Your generator is safe. The ATS keeps it from ever back feeding the utility line. GREAT.
Solar back feed utility by design. The opposite of your generator.
You are allowed to hook solar up to an ATS and it would work perfectly during a storm. It just wouldn’t work the rest of the time.
Your ATS for solar idea defeats the entire design of modern solar. Solar is designed to back feed the grid. Which is why it has a shutoff feature.
The ATS would have to be connected differently than the one for a gen set.
NC (normally closed) when there is grid power, and it would open when the grid is down. Like my ATS, I cannot connect it back to the grid when the grid comes up, potentially killing utility workers. My ATS is only automatic turning on my gen set. The same would be true of a solar set up.
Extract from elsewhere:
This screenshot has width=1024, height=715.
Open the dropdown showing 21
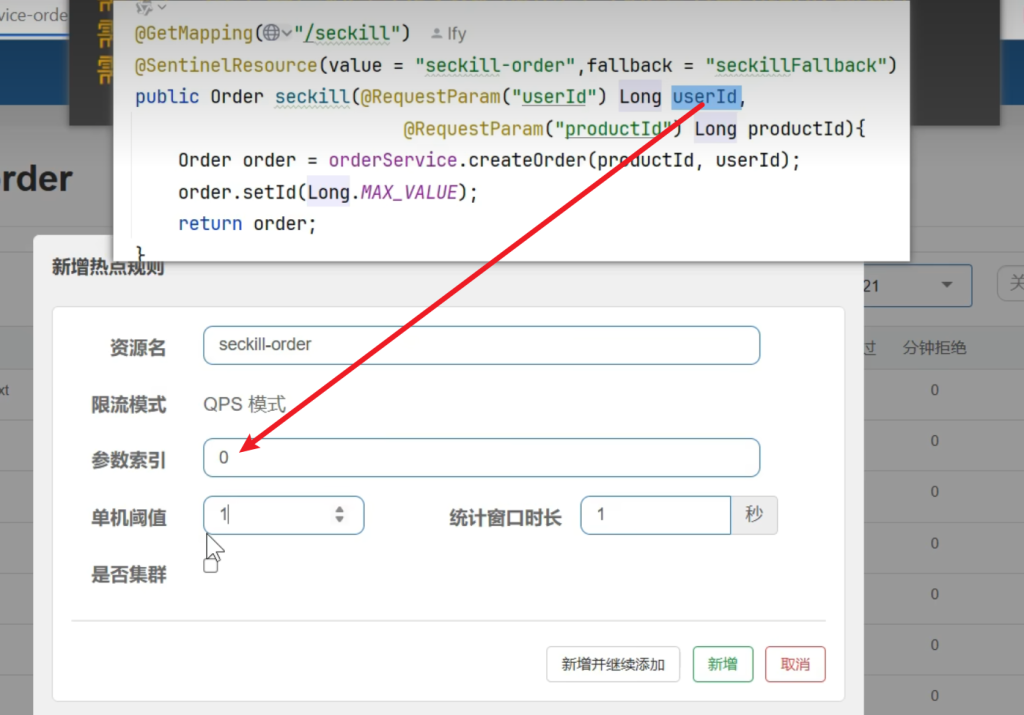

The problem with “connecting it differently” is that it is dangerous. There is no safety system.
What safety system makes sure that your inverter doesn’t back feed the grid when it isn’t supposed to be feeding it? What if your switch fails to operate? You just kill a lineman?
You asked if I knew anything about ATS. I know a ridiculous amount. I even know how to wire up the system you are proposing. You can actually back feed your generator to the grid as long as you put in a safety circuit. All it requires is quarterly inspections by the utility company and annual testing by a certified engineering outfit of the assortment of high-end protective relays you will need to install. A 67/32 relay is typically required.
So yeah, some large facilities with heavy generators do what you are describing. They don’t mind the invasive testing.
Why all the testing? Because of safety. Not money
Oh wait. The genset also needs an EPO and typically some other requirements. Fun stuff!
So you agree that ATS exist, and that they are smart switches?
“And, from a safety perspective, how would the inverter know if it was back feeding a dead utility line or your house?”
How does my companies ATS know? Its on a delay, it waits untill power has been up for a while, and switches itself back to mains.
Because you seem to doubt this.
The utility company does not.
My system locks itself out, and has to be reset by the utility.
This is also safe.
I assure you, despite your above incredulity.